The thing is, yeah there are underlying issues of racial injustice in this situation but that shouldn't overpower the actual issue at hand as it is doing. I agree American black people need to come together to put a hault to the pending issues that may cause issues later on in life instead of crying about racial injustice after the fact
 

PuffnScruff

Well-Known Member
#13
so even if Bell is a repeat violent offender with a history of assault and was on probation when the attack happend his trial should just be tossed out?
 

Duke

Well-Known Member
Staff member
#14
so even if Bell is a repeat violent offender with a history of assault and was on probation when the attack happend his trial should just be tossed out?

Aye. It was not like these were 6 A-grade boy scout school kids pushed by heinous racism to this act. Those kids were little crooks from the get-go.
 

AmerikazMost

Well-Known Member
#15
I think the parties involved have been through enough. No further punishment is necessary. So yes, Free Jena 6
That's an awful argument. Plenty of people go through a lot worse than they did.

They committed assault, and they should be punished. that's not disputable. The only things that are disputable are the charges and the lack of charges for any of the whites involved.
 

Euphanasia

Well-Known Member
#16
That's an awful argument. Plenty of people go through a lot worse than they did.

They committed assault, and they should be punished. that's not disputable. The only things that are disputable are the charges and the lack of charges for any of the whites involved.

It seems to me like you're saying that Jena 6 should be punished for committing assault. Then saying that the only problem is that some whites haven't been charged/punished for their roles. So are you ignoring the fact that the reason why we even know about this case is because of the discrimination and absurd initial attempted murder charge that the prosecution wanted to pursue? That is the whole reason for outrage in regards to this case. I don't think there are many people who would disagree with your argument that Jena 6 should be punished for committing assault. That's not the issue here. Now, it is my understanding that the bullshit charge has been dropped and the kids are out of jail, but I may be wrong about that. But what has provoked outrage is that people actually wanted to charge these youths with assault with a deadly weapon for kicking somebody. This seems problematic, no? If you think not, you're probably in the minority.
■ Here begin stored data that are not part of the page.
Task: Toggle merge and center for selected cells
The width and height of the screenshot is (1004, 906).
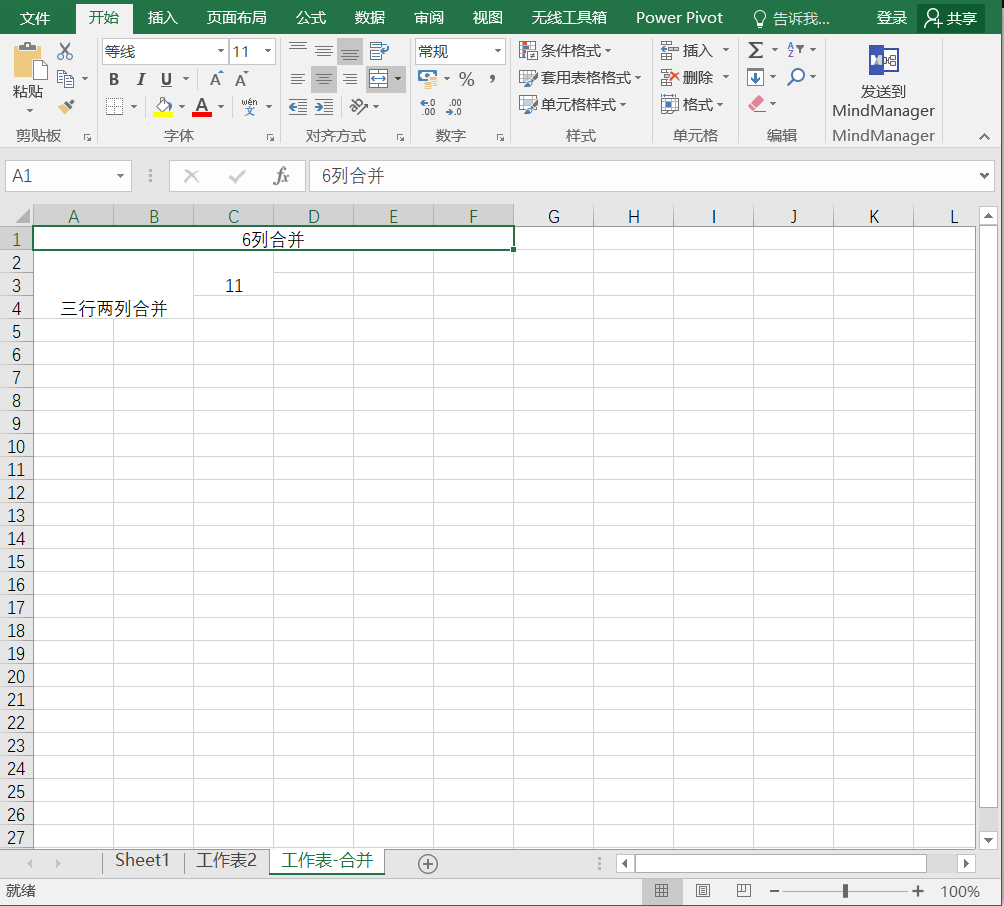Action: [379, 78]
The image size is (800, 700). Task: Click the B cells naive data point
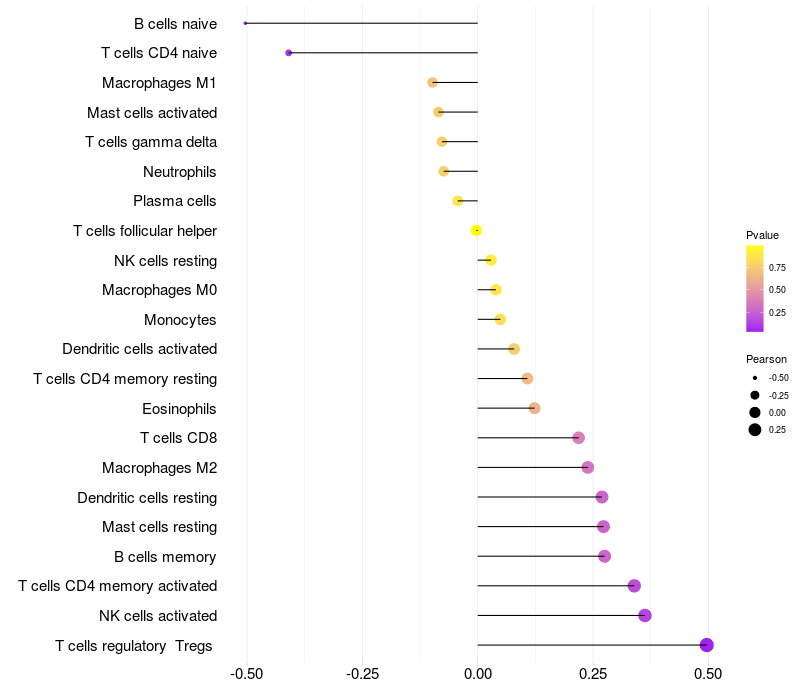tap(245, 23)
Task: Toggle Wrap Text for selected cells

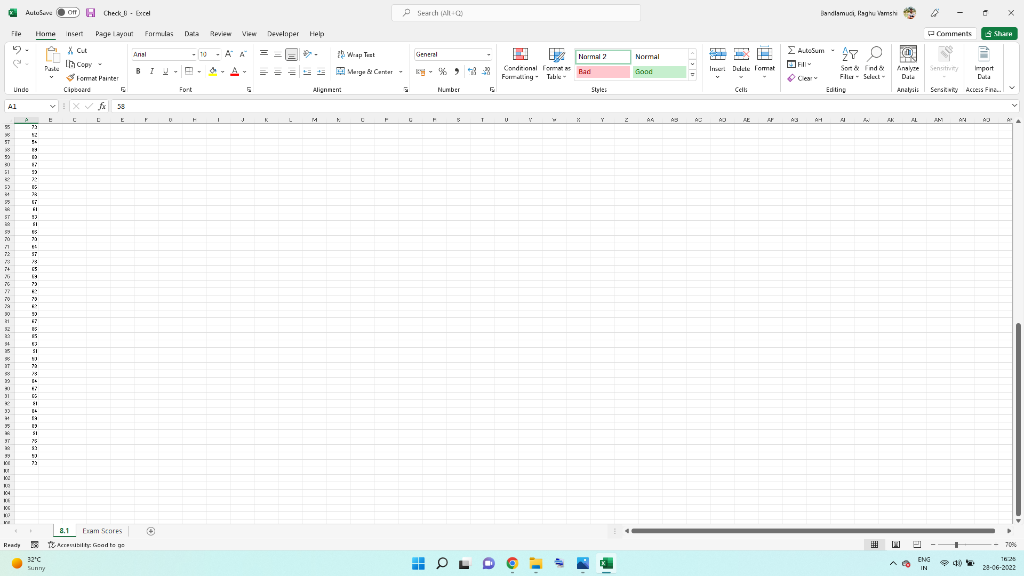Action: (356, 55)
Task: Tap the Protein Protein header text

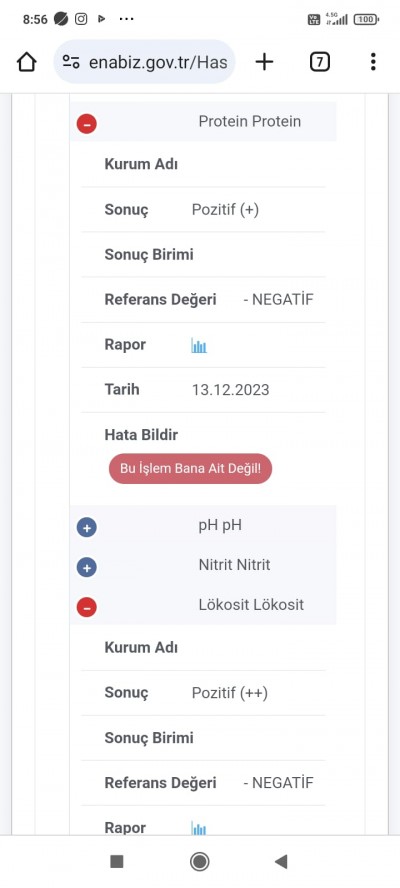Action: (250, 121)
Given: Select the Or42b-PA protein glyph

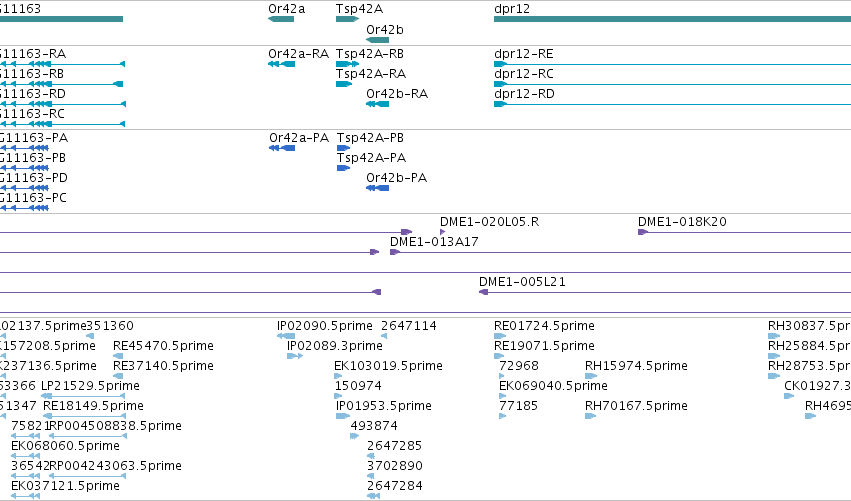Looking at the screenshot, I should (378, 188).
So what needs to be looked into is the racial problem that is still ongoing in this country, especially in the south.
 

AmerikazMost

Well-Known Member
#17
It seems to me like you're saying that Jena 6 should be punished for committing assault. Then saying that the only problem is that some whites haven't been charged/punished for their roles. So are you ignoring the fact that the reason why we even know about this case is because of the discrimination and absurd initial attempted murder charge that the prosecution wanted to pursue? That is the whole reason for outrage in regards to this case. I don't think there are many people who would disagree with your argument that Jena 6 should be punished for committing assault. That's not the issue here. Now, it is my understanding that the bullshit charge has been dropped and the kids are out of jail, but I may be wrong about that. But what has provoked outrage is that people actually wanted to charge these youths with assault with a deadly weapon for kicking somebody. This seems problematic, no? If you think not, you're probably in the minority. So what needs to be looked into is the racial problem that is still ongoing in this country, especially in the south.
I do agree with all of that. What I don't agree with is letting these kids off because of it.

Punish them for what they did. Don't punish them more than what they should be because they're black, and don't let them off because off all the surrounding events.